**Aim of the task**
In the text on the integration of India's princely states, on what date was the Patiala and East Punjab States Union formed?

------ Text segment

Through this process, Patel obtained the unification of 222 states in the Kathiawar peninsula of his native Gujarat into the princely union of Saurashtra in January 1948, with six more states joining the union the following year.[99] Madhya Bharat emerged on 28 May 1948 from a union of Gwalior, Indore and eighteen smaller states.[100] In Punjab, the Patiala and East Punjab States Union was formed on 15 July 1948 from Patiala, Kapurthala, Jind, Nabha, Faridkot, Malerkotla, Nalargarh, and Kalsia.[101] The United State of Rajasthan was formed as the result of a series of mergers, the last of which was completed on 15 May 1949.[102] Travancore and Cochin were merged in the middle of 1949 to form the princely union of Travancore-Cochin.[103] The only princely states which signed neither Covenants of Merger nor Merger Agreements were Kashmir, Mysore and Hyderabad.

Democratisation

Merging the administrative machineries of each state and integrating them into one political and administrative entity was not easy, particularly as many of the merged states had a history of rivalry. In the former Central India Agency, whose princely states had initially been merged into a princely union called Vindhya Pradesh, the rivalry between two groups of states became so bad that the Government of India persuaded the rulers to sign a Merger Agreement abrogating the old Covenants of Merger, and took direct control of the state as a Chief Commissioner's State.[104] As such, the mergers did not meet the expectations of the Government of India or the States Department. In December 1947, Menon suggested requiring the rulers of states to take "practical steps towards the establishment of popular government". The States Department accepted his suggestion, and implemented it through a special covenant signed by the rajpramukhs of the merged princely unions, binding them to act as constitutional monarchs.[105] This meant that their powers were de facto no different from those of the Governors of the former British provinces,[106] thus giving the people of their territories the same measure of responsible government as the people of the rest of India.[105]

The result of this process has been described as being, in effect, an assertion of paramountcy by the Government of India over the states in a more pervasive form.[107] While this contradicted the British statement that paramountcy would lapse on the transfer of power, the Congress position had always been that independent India would inherit the position of being the paramount power.[49]

States of India in 1951

Centralisation and constitutionalisation

Democratisation still left open one important distinction between the former princely states and the former British provinces, namely, that since the princely states had signed limited Instruments of Accession covering only three subjects, they were insulated from government policies in other areas. The Congress viewed this as hampering its ability to frame policies that brought about social justice and national development.[105] Consequently, they sought to secure to the central government the same degree of powers over the former princely states as it had over the former British provinces. In May 1948, at the initiative of V. P. Menon, a meeting was held in Delhi between the Rajpramukhs of the princely unions and the States Department, at the end of which the Rajpramukhs signed new Instruments of Accession which gave the Government of India the power to pass laws in respect of all matters that fell within the seventh schedule of the Government of India Act 1935.[105] Subsequently, each of the princely unions, as well as Mysore and Hyderabad, agreed to adopt the Constitution of India as the constitution of that state, thus ensuring that they were placed in exactly the same legal position vis-à-vis the central government as the former British provinces.[108] The only exception was Kashmir, whose relationship with India continued to be governed by the original Instrument of Accession, and the constitution produced by the state's Constituent Assembly.

------------
------ Data lines

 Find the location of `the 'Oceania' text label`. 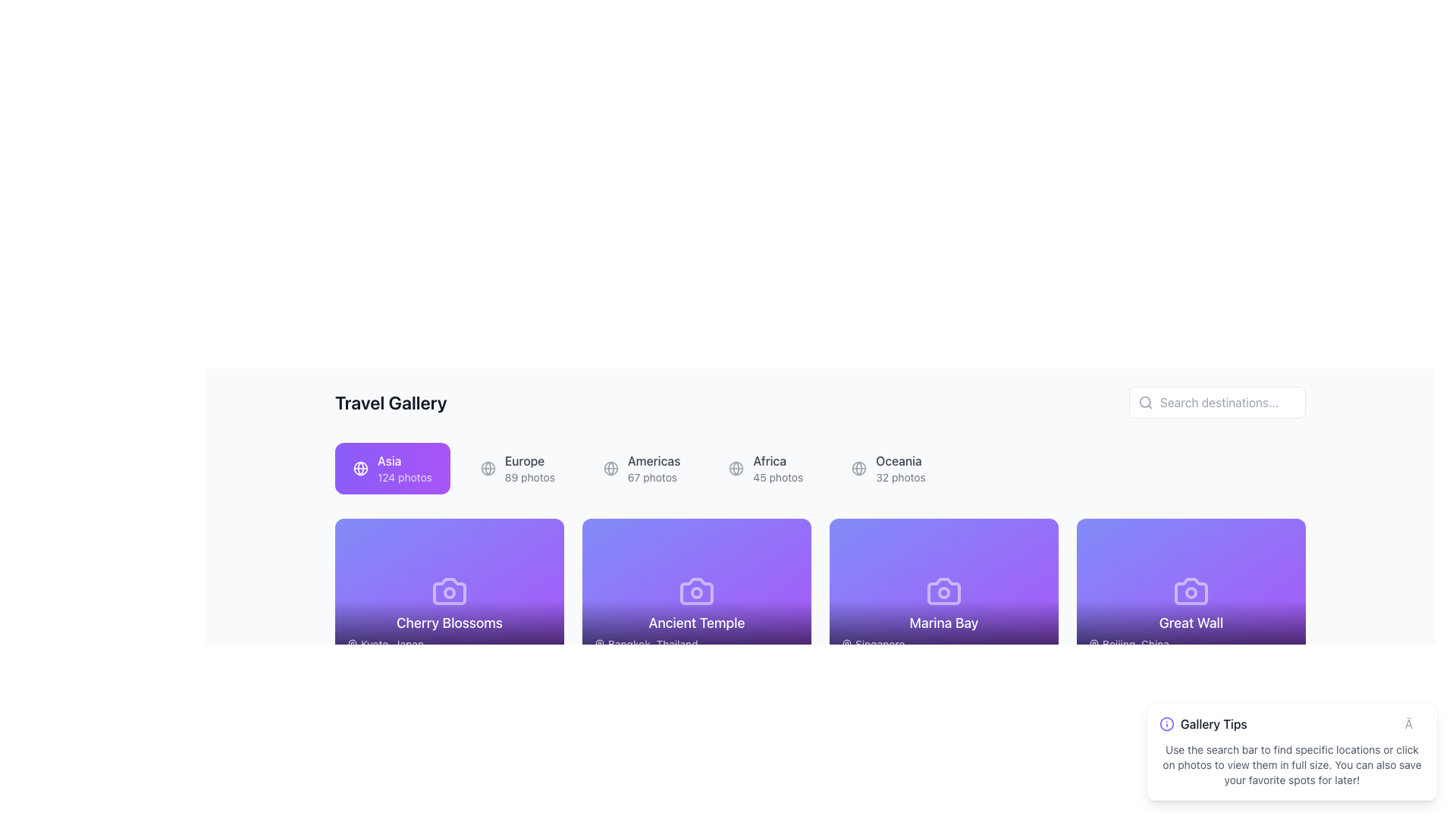

the 'Oceania' text label is located at coordinates (900, 460).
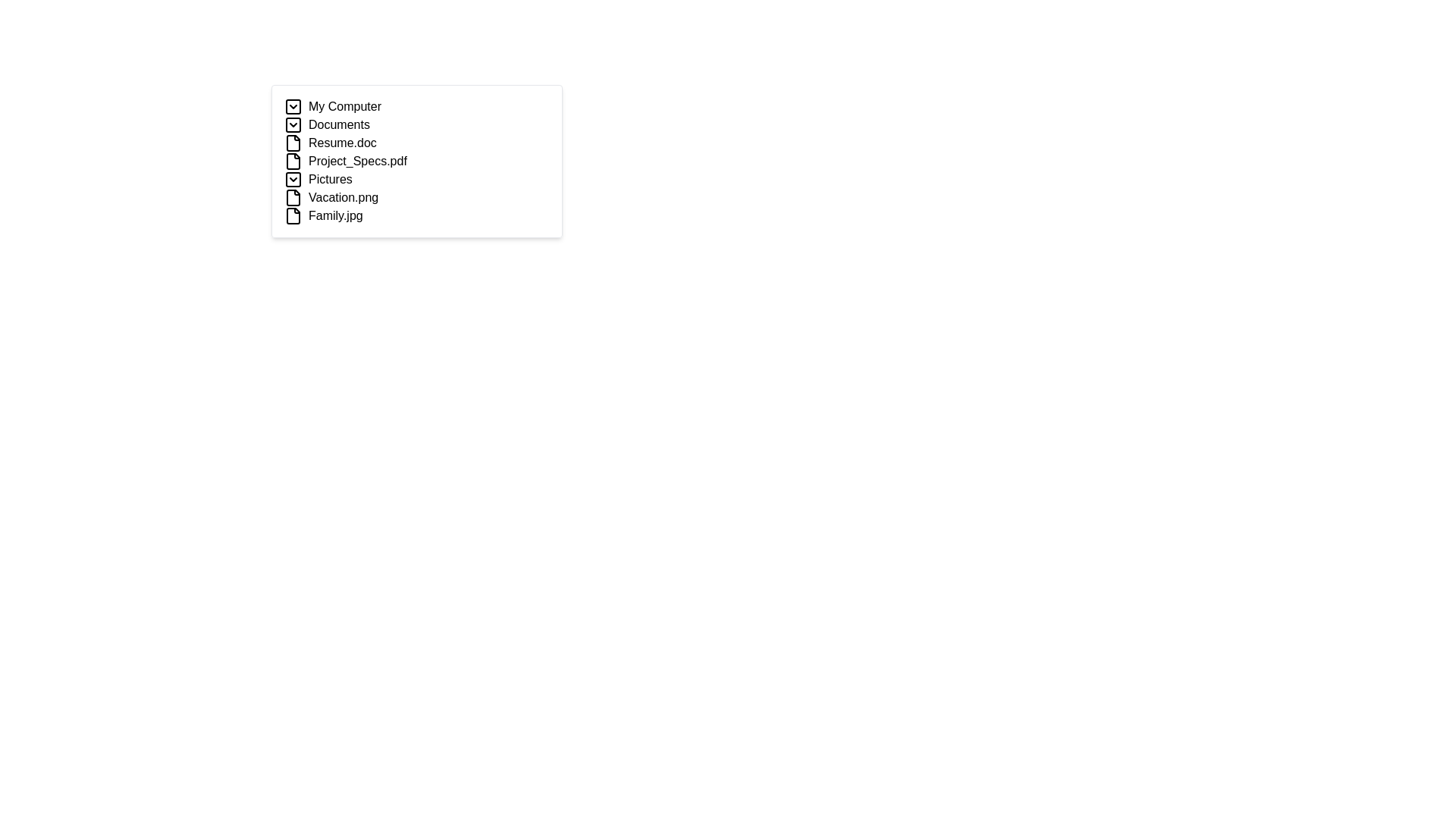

------------

**Solution to this problem**
15 July 1948